## Task instructions
Every record here needs to be retyped exactly.

## Source material
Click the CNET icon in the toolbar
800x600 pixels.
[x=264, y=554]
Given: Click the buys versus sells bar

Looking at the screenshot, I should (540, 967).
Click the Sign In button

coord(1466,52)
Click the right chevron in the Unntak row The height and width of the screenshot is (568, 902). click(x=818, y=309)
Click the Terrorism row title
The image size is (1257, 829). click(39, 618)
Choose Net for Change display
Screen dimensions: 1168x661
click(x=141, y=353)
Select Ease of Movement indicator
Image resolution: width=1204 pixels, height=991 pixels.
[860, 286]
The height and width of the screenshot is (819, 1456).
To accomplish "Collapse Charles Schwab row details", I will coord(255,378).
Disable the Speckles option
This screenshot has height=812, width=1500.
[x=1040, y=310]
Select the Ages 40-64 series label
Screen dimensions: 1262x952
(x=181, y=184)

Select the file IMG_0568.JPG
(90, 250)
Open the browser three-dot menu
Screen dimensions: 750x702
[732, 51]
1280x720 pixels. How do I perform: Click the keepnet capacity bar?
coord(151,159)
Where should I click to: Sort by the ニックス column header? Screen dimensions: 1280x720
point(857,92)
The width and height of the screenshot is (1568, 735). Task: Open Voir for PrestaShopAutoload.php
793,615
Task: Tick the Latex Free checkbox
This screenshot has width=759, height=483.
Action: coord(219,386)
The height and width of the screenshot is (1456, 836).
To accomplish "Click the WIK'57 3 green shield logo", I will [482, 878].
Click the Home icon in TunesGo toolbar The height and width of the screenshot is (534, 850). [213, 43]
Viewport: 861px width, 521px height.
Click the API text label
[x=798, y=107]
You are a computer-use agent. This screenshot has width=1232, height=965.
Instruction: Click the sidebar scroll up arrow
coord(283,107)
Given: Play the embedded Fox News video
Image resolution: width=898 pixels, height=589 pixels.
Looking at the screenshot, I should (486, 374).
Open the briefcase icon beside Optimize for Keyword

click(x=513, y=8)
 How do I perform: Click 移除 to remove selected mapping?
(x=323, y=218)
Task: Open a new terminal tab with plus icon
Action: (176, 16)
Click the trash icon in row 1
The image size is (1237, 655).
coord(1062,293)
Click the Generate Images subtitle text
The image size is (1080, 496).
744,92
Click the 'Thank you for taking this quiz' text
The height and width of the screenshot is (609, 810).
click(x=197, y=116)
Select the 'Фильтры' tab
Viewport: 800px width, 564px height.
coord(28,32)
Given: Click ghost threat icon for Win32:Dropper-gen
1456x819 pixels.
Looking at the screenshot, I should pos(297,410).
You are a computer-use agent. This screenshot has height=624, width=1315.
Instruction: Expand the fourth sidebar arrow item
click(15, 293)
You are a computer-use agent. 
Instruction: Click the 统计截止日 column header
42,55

## Output for this task
Click the CNET icon in the toolbar
800x600 pixels.
[x=264, y=554]
Given: Click the buys versus sells bar

Looking at the screenshot, I should (540, 967).
Click the Sign In button

coord(1466,52)
Click the right chevron in the Unntak row The height and width of the screenshot is (568, 902). click(x=818, y=309)
Click the Terrorism row title
The image size is (1257, 829). click(39, 618)
Choose Net for Change display
Screen dimensions: 1168x661
click(x=141, y=353)
Select Ease of Movement indicator
Image resolution: width=1204 pixels, height=991 pixels.
[860, 286]
The height and width of the screenshot is (819, 1456).
To accomplish "Collapse Charles Schwab row details", I will coord(255,378).
Disable the Speckles option
This screenshot has height=812, width=1500.
[x=1040, y=310]
Select the Ages 40-64 series label
Screen dimensions: 1262x952
(x=181, y=184)

Select the file IMG_0568.JPG
(90, 250)
Open the browser three-dot menu
Screen dimensions: 750x702
[732, 51]
1280x720 pixels. How do I perform: Click the keepnet capacity bar?
coord(151,159)
Where should I click to: Sort by the ニックス column header? Screen dimensions: 1280x720
point(857,92)
The width and height of the screenshot is (1568, 735). Task: Open Voir for PrestaShopAutoload.php
793,615
Task: Tick the Latex Free checkbox
This screenshot has width=759, height=483.
Action: coord(219,386)
The height and width of the screenshot is (1456, 836).
To accomplish "Click the WIK'57 3 green shield logo", I will [482, 878].
Click the Home icon in TunesGo toolbar The height and width of the screenshot is (534, 850). [213, 43]
Viewport: 861px width, 521px height.
Click the API text label
[x=798, y=107]
You are a computer-use agent. This screenshot has width=1232, height=965.
Instruction: Click the sidebar scroll up arrow
coord(283,107)
Given: Play the embedded Fox News video
Image resolution: width=898 pixels, height=589 pixels.
Looking at the screenshot, I should (486, 374).
Open the briefcase icon beside Optimize for Keyword

click(x=513, y=8)
 How do I perform: Click 移除 to remove selected mapping?
(x=323, y=218)
Task: Open a new terminal tab with plus icon
Action: (176, 16)
Click the trash icon in row 1
The image size is (1237, 655).
coord(1062,293)
Click the Generate Images subtitle text
The image size is (1080, 496).
744,92
Click the 'Thank you for taking this quiz' text
The height and width of the screenshot is (609, 810).
click(x=197, y=116)
Select the 'Фильтры' tab
Viewport: 800px width, 564px height.
coord(28,32)
Given: Click ghost threat icon for Win32:Dropper-gen
1456x819 pixels.
Looking at the screenshot, I should pos(297,410).
You are a computer-use agent. This screenshot has height=624, width=1315.
Instruction: Expand the fourth sidebar arrow item
click(15, 293)
You are a computer-use agent. 
Instruction: Click the 统计截止日 column header
42,55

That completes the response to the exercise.